▸ EXCERPTED PASSAGE:
-- start --
Reputation: 610
Instead of getting normal line breaks like I'd expect it's just printing '\n'. How can I make the line break actually happen?
>>> test2 = [{'A':['a', 'b']}, {'B':'b'}]
>>> yaml.dump(test2)
'- A: [a, b]\n- {B: b}\n'
>>>
Upvotes: 3
Views: 1148
Reputation: 76882
The dump()
routines in PyYAML have several optional arguments, the first of which being the stream the data will be serialized to ( stream=
).
If you don't specify this stream a file like object will be created (StringIO()
or BytesIO()
) to which the data is serialized and in that case the the dump()
routine returns that objects getvalue()
, where it normally just returns None
.
As you don't specify an output stream, PyYAML doesn't know where to write the output and returns the result of getvalue()
in your case as string.
If you would have provided the encoding=
parameter you would get a bytes array on Python 3 and not a string.
-- end --
▸ ROWS:
-- start --
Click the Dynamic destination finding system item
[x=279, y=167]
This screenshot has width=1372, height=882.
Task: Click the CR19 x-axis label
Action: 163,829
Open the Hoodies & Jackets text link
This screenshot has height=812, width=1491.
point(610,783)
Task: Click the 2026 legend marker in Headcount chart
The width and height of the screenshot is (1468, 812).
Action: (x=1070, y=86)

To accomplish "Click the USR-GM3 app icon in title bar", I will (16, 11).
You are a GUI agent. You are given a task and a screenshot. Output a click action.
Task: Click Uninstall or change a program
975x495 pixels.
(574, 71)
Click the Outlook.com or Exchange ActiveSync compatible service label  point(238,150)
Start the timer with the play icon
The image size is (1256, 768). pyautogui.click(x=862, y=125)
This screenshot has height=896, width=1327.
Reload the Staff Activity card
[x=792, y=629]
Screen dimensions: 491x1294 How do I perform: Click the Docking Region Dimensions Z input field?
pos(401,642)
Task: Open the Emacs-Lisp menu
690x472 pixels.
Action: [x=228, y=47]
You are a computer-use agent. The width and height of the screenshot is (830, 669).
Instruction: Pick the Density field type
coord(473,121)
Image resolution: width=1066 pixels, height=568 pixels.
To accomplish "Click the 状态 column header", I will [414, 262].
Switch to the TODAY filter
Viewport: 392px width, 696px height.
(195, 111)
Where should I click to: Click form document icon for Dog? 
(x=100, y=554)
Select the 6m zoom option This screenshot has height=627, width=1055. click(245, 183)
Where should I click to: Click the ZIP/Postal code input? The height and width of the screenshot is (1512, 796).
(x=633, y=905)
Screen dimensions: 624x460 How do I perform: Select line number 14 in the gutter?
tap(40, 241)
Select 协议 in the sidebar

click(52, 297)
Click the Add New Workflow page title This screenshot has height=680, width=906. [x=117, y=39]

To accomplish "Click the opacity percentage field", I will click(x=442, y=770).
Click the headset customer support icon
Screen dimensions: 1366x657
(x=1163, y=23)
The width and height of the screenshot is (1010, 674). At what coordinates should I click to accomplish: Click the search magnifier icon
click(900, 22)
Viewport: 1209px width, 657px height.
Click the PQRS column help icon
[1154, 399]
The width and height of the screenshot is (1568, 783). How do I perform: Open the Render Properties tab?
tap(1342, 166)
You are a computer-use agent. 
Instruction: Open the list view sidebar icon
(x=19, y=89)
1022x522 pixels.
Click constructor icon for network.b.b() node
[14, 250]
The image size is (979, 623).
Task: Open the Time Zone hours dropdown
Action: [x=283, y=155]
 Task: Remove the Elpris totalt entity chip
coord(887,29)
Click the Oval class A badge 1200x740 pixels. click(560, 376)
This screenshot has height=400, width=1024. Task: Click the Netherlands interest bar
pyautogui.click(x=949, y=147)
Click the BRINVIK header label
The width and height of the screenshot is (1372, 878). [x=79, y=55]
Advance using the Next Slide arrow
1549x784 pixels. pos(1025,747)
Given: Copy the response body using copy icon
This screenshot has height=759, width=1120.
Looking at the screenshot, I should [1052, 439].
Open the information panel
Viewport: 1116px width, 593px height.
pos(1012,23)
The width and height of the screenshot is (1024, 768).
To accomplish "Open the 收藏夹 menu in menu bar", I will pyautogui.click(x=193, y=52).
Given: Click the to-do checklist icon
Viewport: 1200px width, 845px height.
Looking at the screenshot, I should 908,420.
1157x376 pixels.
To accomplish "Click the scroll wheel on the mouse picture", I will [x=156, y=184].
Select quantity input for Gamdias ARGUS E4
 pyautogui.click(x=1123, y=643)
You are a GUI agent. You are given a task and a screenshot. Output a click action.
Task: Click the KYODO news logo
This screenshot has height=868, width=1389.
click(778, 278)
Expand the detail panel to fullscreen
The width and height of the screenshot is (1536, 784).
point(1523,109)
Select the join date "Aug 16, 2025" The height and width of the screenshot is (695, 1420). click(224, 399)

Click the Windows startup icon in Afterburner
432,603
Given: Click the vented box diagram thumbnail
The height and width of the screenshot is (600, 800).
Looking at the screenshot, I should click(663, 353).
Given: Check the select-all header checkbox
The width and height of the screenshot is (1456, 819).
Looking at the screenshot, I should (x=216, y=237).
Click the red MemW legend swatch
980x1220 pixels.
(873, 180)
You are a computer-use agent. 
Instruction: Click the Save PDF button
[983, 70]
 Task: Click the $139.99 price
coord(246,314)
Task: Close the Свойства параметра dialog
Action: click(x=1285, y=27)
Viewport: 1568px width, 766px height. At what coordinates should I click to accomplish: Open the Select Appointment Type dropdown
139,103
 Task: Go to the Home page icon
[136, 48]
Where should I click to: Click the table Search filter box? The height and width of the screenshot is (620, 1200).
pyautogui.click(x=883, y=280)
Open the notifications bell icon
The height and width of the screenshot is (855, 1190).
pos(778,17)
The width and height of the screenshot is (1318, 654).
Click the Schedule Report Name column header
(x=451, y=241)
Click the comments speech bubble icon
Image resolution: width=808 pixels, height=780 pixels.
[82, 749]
-- end --
▸ TASKS TO CARRY OUT:
• A. Answer from the PyYAML dump discussion:
(i) What does the asker get printed instead of normal line breaks?
(ii) Which optional argument comes first in PyYAML's dump() routines?
(iii) On Python 3, what would supplying the encoding= parameter return instead of a string?
• B. Repeat the PyYAML dump discussion from "If you don't" up to and including "result of getvalue()".
The listing is separate material, unrelated to the PyYAML dump discussion.

▸ SET OF ANSWERS:
• A.
(i) '\n'
(ii) The stream the data will be serialized to (stream=).
(iii) A bytes array.

• B.
If you don't specify this stream a file like object will be created (StringIO()
or BytesIO()
) to which the data is serialized and in that case the the dump()
routine returns that objects getvalue()
, where it normally just returns None
.
As you don't specify an output stream, PyYAML doesn't know where to write the output and returns the result of getvalue()